The port city of Mariupol became known all over the world as a byword for death and destruction as much of it was reduced to ruins in the primary months of the war, eventually falling to Russian forces in May.
A whole bunch were killed within the bombing of a theatre where families with children were sheltering. The Organization for Security and Cooperation and Europe (OSCE) said Russia’s early bombing of a maternity hospital there was a war crime. Moscow denied that and has said because it invaded on Feb. 24 last yr that it doesn’t goal civilians.
Putin’s visit had the air of a gesture of defiance after the International Criminal Court issued a warrant for his arrest on Friday, accusing him of the war crime of deporting a whole bunch of kids from Ukraine.
He has not publicly commented on the move, but his spokesman said it was legally “null and void” and that Russia found the very questions raised by the ICC to be “outrageous and unacceptable”.
The visit to Mariupol was the primary that Putin has made to the Russian-occupied parts of Ukraine’s Donbas region because the war began, and the closest he has come to the front lines.
While Ukraine’s President Volodymyr Zelenskiy has made quite a few trips to the battlefield to spice up the morale of his troops and talk strategy, Putin has largely remained contained in the Kremlin while running what Russia calls its “special military operation” in Ukraine.
Kyiv and its allies say the invasion is an imperialistic land grab that has killed 1000’s and displaced thousands and thousands of individuals in Ukraine.
‘Piece of heaven’
Putin’s trip to Mariupol took place in darkness. State TV showed him on the wheel of a automotive, driving through town in the corporate of his deputy prime minister, Khusnullin, and being briefed intimately on the rebuilding of housing, bridges, hospitals, transport routes and a concert hall.
State media said he visited a latest residential neighbourhood that had been built by Russian military with the primary people moving in last September.
“Do you reside here? Do you prefer it?” Putin was shown asking residents.
“Very much. It’s a bit of piece of heaven that now we have here now,” a lady replied, clasping her hands and thanking Putin for “the victory”.
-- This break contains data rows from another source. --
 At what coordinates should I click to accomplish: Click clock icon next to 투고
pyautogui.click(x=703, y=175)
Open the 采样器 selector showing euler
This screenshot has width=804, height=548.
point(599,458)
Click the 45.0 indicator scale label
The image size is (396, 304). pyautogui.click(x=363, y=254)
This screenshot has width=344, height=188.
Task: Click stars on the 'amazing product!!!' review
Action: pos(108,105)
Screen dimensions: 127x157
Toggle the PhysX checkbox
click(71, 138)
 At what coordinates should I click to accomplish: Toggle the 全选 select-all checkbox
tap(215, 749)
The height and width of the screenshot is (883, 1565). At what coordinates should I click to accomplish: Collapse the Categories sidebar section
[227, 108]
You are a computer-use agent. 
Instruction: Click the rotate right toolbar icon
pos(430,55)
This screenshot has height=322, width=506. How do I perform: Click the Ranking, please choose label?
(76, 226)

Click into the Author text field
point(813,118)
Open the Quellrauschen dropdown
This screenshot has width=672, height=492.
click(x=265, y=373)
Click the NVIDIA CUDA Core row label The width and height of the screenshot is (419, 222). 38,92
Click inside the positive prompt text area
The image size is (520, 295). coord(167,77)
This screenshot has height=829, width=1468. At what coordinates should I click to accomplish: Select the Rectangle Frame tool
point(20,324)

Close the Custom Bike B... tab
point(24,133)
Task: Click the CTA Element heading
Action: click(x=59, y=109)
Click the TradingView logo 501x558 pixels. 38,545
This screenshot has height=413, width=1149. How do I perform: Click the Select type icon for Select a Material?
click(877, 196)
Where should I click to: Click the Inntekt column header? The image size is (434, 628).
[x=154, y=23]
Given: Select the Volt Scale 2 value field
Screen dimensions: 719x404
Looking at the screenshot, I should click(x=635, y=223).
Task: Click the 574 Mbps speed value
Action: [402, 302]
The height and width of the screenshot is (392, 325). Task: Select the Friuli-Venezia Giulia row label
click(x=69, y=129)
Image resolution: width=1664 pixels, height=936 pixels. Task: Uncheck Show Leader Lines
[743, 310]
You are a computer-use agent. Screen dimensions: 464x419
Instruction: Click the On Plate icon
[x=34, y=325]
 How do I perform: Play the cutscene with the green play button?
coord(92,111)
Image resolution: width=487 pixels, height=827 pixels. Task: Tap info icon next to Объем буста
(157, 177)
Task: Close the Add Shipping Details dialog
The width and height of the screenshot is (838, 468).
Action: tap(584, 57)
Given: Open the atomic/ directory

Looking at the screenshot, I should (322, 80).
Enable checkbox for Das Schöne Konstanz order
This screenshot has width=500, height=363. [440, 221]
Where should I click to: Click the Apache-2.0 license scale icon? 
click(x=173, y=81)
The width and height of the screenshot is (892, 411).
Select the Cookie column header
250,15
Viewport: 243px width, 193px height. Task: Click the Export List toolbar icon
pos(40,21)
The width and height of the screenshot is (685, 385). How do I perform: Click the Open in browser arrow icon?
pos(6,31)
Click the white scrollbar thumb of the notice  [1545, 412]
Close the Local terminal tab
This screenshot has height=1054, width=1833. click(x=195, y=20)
Residents have been “actively” returning, Khusnullin told Putin. Mariupol had a population of half 1,000,000 people before the war and was home to the Azovstal steel plant, one among Europe’s largest, where Ukrainian fighters held out for weeks in underground tunnels and bunkers before being forced to give up.
“The downtown has been badly damaged,” Khusnullin said. “We wish to complete (reconstruction) of the centre by the top of the yr, no less than the facade part. The centre may be very beautiful.”
There was no immediate response to the visit from the Ukrainian government.
Mariupol is within the Donetsk region, one among 4 largely Russian-occupied regions of Ukraine that Putin moved in September to annex in an motion rejected as illegal by most countries on the United Nations General Assembly.
Putin travelled there by helicopter after a visit to Crimea on the ninth anniversary of its annexation by Russia from Ukraine.
From Mariupol, he went to Rostov in southern Russia, where state TV on Sunday showed him meeting Chief of the General Staff Valery Gerasimov, commander of Russia’s war effort in Ukraine.